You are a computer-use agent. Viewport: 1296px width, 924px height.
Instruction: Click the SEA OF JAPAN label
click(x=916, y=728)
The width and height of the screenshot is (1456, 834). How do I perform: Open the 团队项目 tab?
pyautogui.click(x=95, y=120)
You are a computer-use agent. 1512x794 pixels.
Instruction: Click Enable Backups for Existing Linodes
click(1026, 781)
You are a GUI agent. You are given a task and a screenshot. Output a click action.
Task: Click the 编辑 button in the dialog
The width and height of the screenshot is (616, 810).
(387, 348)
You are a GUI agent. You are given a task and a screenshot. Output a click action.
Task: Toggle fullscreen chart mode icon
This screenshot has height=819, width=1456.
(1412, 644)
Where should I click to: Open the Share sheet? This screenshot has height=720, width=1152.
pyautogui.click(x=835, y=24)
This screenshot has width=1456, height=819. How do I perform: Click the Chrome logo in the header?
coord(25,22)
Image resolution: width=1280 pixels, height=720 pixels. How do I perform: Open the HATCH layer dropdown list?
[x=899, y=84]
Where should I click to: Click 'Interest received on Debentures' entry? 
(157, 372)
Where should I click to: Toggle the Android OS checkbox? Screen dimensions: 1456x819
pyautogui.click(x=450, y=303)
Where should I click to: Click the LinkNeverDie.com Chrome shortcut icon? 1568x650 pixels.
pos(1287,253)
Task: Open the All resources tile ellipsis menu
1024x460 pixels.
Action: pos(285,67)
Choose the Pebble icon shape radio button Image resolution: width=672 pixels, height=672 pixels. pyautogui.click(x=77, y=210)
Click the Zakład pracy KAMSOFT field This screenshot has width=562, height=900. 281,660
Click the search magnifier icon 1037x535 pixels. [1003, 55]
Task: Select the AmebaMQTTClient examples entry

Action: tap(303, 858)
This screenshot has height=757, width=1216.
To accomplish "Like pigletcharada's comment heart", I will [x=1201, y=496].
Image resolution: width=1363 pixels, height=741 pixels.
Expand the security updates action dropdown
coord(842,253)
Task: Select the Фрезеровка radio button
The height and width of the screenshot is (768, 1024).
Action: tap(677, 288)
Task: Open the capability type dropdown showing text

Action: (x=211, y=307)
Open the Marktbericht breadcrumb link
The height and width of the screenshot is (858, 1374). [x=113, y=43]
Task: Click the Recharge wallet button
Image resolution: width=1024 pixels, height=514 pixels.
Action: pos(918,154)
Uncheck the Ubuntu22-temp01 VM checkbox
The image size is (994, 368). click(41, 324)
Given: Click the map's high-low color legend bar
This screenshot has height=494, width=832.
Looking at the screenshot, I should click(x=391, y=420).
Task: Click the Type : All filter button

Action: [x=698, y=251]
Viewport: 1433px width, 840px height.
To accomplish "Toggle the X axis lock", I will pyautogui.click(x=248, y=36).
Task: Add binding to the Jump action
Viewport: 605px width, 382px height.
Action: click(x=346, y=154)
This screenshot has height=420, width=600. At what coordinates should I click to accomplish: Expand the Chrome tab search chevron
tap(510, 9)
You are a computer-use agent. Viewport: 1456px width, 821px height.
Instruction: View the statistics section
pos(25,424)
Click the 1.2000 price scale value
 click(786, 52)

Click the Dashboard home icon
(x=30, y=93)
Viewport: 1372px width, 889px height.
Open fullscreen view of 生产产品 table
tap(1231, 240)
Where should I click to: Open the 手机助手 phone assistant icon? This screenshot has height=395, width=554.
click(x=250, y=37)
- - - -
### Problem statement:
Put every line of the records above into a Markdown table with the columns Row and Line, numbering the rows in order and leaving out blank lines.

### Result:
| Row | Line |
|---|---|
| 1 | You are a computer-use agent. Viewport: 1296px width, 924px height. |
| 2 | Instruction: Click the SEA OF JAPAN label |
| 3 | click(x=916, y=728) |
| 4 | The width and height of the screenshot is (1456, 834). How do I perform: Open the 团队项目 tab? |
| 5 | pyautogui.click(x=95, y=120) |
| 6 | You are a computer-use agent. 1512x794 pixels. |
| 7 | Instruction: Click Enable Backups for Existing Linodes |
| 8 | click(1026, 781) |
| 9 | You are a GUI agent. You are given a task and a screenshot. Output a click action. |
| 10 | Task: Click the 编辑 button in the dialog |
| 11 | The width and height of the screenshot is (616, 810). |
| 12 | (387, 348) |
| 13 | You are a GUI agent. You are given a task and a screenshot. Output a click action. |
| 14 | Task: Toggle fullscreen chart mode icon |
| 15 | This screenshot has height=819, width=1456. |
| 16 | (1412, 644) |
| 17 | Where should I click to: Open the Share sheet? This screenshot has height=720, width=1152. |
| 18 | pyautogui.click(x=835, y=24) |
| 19 | This screenshot has width=1456, height=819. How do I perform: Click the Chrome logo in the header? |
| 20 | coord(25,22) |
| 21 | Image resolution: width=1280 pixels, height=720 pixels. How do I perform: Open the HATCH layer dropdown list? |
| 22 | [x=899, y=84] |
| 23 | Where should I click to: Click 'Interest received on Debentures' entry?  |
| 24 | (157, 372) |
| 25 | Where should I click to: Toggle the Android OS checkbox? Screen dimensions: 1456x819 |
| 26 | pyautogui.click(x=450, y=303) |
| 27 | Where should I click to: Click the LinkNeverDie.com Chrome shortcut icon? 1568x650 pixels. |
| 28 | pos(1287,253) |
| 29 | Task: Open the All resources tile ellipsis menu |
| 30 | 1024x460 pixels. |
| 31 | Action: pos(285,67) |
| 32 | Choose the Pebble icon shape radio button Image resolution: width=672 pixels, height=672 pixels. pyautogui.click(x=77, y=210) |
| 33 | Click the Zakład pracy KAMSOFT field This screenshot has width=562, height=900. 281,660 |
| 34 | Click the search magnifier icon 1037x535 pixels. [1003, 55] |
| 35 | Task: Select the AmebaMQTTClient examples entry |
| 36 | Action: tap(303, 858) |
| 37 | This screenshot has height=757, width=1216. |
| 38 | To accomplish "Like pigletcharada's comment heart", I will [x=1201, y=496]. |
| 39 | Image resolution: width=1363 pixels, height=741 pixels. |
| 40 | Expand the security updates action dropdown |
| 41 | coord(842,253) |
| 42 | Task: Select the Фрезеровка radio button |
| 43 | The height and width of the screenshot is (768, 1024). |
| 44 | Action: tap(677, 288) |
| 45 | Task: Open the capability type dropdown showing text |
| 46 | Action: (x=211, y=307) |
| 47 | Open the Marktbericht breadcrumb link |
| 48 | The height and width of the screenshot is (858, 1374). [x=113, y=43] |
| 49 | Task: Click the Recharge wallet button |
| 50 | Image resolution: width=1024 pixels, height=514 pixels. |
| 51 | Action: pos(918,154) |
| 52 | Uncheck the Ubuntu22-temp01 VM checkbox |
| 53 | The image size is (994, 368). click(41, 324) |
| 54 | Given: Click the map's high-low color legend bar |
| 55 | This screenshot has height=494, width=832. |
| 56 | Looking at the screenshot, I should click(x=391, y=420). |
| 57 | Task: Click the Type : All filter button |
| 58 | Action: [x=698, y=251] |
| 59 | Viewport: 1433px width, 840px height. |
| 60 | To accomplish "Toggle the X axis lock", I will pyautogui.click(x=248, y=36). |
| 61 | Task: Add binding to the Jump action |
| 62 | Viewport: 605px width, 382px height. |
| 63 | Action: click(x=346, y=154) |
| 64 | This screenshot has height=420, width=600. At what coordinates should I click to accomplish: Expand the Chrome tab search chevron |
| 65 | tap(510, 9) |
| 66 | You are a computer-use agent. Viewport: 1456px width, 821px height. |
| 67 | Instruction: View the statistics section |
| 68 | pos(25,424) |
| 69 | Click the 1.2000 price scale value |
| 70 |  click(786, 52) |
| 71 | Click the Dashboard home icon |
| 72 | (x=30, y=93) |
| 73 | Viewport: 1372px width, 889px height. |
| 74 | Open fullscreen view of 生产产品 table |
| 75 | tap(1231, 240) |
| 76 | Where should I click to: Open the 手机助手 phone assistant icon? This screenshot has height=395, width=554. |
| 77 | click(x=250, y=37) |